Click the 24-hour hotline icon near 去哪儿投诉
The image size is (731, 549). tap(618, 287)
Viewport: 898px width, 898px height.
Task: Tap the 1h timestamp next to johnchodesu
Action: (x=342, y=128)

Problem to solve:
Please show every line of the records that contains the word "near".

Exercise answer:
Click the 24-hour hotline icon near 去哪儿投诉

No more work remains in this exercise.